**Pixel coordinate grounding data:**
Start of Block

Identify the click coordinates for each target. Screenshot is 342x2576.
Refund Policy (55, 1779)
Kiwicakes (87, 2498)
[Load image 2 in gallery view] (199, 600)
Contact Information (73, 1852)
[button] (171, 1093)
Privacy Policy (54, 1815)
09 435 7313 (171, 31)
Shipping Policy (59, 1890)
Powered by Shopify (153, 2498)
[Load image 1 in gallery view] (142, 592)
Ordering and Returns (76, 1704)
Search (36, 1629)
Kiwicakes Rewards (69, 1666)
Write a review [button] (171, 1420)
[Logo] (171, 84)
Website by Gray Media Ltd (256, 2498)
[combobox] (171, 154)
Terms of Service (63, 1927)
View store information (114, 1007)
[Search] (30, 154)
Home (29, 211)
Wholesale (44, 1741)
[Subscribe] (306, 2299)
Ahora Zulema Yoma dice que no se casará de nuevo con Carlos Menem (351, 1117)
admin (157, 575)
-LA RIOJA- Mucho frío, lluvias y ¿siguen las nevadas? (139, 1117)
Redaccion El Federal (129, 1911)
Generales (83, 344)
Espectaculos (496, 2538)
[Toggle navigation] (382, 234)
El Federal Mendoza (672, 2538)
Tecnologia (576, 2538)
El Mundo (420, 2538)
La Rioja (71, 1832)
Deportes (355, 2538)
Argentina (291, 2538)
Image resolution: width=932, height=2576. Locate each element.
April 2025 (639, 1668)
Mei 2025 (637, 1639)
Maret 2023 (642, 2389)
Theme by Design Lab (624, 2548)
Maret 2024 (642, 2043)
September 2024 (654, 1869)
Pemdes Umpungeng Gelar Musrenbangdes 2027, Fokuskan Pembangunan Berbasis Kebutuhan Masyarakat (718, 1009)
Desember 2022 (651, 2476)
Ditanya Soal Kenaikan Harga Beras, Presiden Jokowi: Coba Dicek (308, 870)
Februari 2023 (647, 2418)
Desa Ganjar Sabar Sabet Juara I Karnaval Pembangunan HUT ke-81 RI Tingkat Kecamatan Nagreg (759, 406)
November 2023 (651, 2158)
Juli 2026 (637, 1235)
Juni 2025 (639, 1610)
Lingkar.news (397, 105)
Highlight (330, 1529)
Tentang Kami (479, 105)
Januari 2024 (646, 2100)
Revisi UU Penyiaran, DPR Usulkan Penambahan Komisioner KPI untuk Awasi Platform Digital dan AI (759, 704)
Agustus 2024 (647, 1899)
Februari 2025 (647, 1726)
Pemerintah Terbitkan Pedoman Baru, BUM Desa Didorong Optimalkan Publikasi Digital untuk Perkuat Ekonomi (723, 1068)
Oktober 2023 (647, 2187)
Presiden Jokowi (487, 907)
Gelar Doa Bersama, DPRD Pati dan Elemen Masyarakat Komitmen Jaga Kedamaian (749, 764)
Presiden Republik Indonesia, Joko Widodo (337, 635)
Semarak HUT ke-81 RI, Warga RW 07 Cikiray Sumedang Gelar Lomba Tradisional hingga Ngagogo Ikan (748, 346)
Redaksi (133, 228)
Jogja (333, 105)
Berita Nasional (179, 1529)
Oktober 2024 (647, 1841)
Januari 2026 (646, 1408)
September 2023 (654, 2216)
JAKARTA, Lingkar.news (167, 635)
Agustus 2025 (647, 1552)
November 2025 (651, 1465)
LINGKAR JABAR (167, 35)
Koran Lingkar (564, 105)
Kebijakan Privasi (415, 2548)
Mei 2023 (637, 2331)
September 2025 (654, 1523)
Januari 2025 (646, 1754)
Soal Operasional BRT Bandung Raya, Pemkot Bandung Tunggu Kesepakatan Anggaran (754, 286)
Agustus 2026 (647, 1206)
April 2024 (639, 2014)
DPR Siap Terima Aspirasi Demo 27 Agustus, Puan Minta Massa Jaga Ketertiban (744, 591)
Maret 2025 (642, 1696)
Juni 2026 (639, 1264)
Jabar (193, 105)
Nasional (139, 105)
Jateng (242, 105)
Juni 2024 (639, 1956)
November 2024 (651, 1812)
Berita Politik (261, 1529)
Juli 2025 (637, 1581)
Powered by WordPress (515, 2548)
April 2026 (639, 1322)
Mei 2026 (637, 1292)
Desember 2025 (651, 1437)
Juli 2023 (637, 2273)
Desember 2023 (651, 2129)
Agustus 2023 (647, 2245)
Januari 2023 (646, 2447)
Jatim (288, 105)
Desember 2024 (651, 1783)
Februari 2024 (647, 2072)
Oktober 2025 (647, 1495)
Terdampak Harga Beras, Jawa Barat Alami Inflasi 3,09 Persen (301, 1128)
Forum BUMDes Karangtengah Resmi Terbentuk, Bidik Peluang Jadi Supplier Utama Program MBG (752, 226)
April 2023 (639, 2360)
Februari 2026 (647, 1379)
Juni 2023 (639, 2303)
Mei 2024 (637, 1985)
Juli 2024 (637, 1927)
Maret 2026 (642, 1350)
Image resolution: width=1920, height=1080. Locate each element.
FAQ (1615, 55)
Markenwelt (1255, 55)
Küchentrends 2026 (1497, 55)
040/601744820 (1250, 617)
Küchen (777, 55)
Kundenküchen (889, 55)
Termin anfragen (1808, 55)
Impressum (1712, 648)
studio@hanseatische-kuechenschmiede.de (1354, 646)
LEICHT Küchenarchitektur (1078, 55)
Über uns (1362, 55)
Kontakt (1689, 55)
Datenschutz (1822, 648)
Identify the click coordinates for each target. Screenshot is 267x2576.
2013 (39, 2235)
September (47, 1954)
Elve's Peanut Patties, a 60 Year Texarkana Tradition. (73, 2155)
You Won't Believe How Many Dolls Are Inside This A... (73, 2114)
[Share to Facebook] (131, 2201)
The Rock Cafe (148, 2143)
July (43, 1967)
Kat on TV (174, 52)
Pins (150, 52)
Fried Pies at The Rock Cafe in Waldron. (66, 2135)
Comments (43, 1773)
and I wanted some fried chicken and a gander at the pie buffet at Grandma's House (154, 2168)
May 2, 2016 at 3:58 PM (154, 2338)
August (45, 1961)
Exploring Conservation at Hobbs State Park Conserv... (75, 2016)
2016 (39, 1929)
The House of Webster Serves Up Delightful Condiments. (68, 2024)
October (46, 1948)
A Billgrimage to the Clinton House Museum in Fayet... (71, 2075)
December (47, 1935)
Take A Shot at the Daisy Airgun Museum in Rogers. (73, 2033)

End of Block

**Task details:** Look above for the line holding "Wholesale (44, 1741)", then set down exactly that line and every line after it up to and including the line holding "Februari 2025 (647, 1726)", with nothing else.

**Exercise answer:**
Wholesale (44, 1741)
[Subscribe] (306, 2299)
Ahora Zulema Yoma dice que no se casará de nuevo con Carlos Menem (351, 1117)
admin (157, 575)
-LA RIOJA- Mucho frío, lluvias y ¿siguen las nevadas? (139, 1117)
Redaccion El Federal (129, 1911)
Generales (83, 344)
Espectaculos (496, 2538)
[Toggle navigation] (382, 234)
El Federal Mendoza (672, 2538)
Tecnologia (576, 2538)
El Mundo (420, 2538)
La Rioja (71, 1832)
Deportes (355, 2538)
Argentina (291, 2538)
Image resolution: width=932, height=2576. Locate each element.
April 2025 (639, 1668)
Mei 2025 (637, 1639)
Maret 2023 (642, 2389)
Theme by Design Lab (624, 2548)
Maret 2024 (642, 2043)
September 2024 (654, 1869)
Pemdes Umpungeng Gelar Musrenbangdes 2027, Fokuskan Pembangunan Berbasis Kebutuhan Masyarakat (718, 1009)
Desember 2022 (651, 2476)
Ditanya Soal Kenaikan Harga Beras, Presiden Jokowi: Coba Dicek (308, 870)
Februari 2023 (647, 2418)
Desa Ganjar Sabar Sabet Juara I Karnaval Pembangunan HUT ke-81 RI Tingkat Kecamatan Nagreg (759, 406)
November 2023 (651, 2158)
Juli 2026 (637, 1235)
Juni 2025 (639, 1610)
Lingkar.news (397, 105)
Highlight (330, 1529)
Tentang Kami (479, 105)
Januari 2024 (646, 2100)
Revisi UU Penyiaran, DPR Usulkan Penambahan Komisioner KPI untuk Awasi Platform Digital dan AI (759, 704)
Agustus 2024 (647, 1899)
Februari 2025 (647, 1726)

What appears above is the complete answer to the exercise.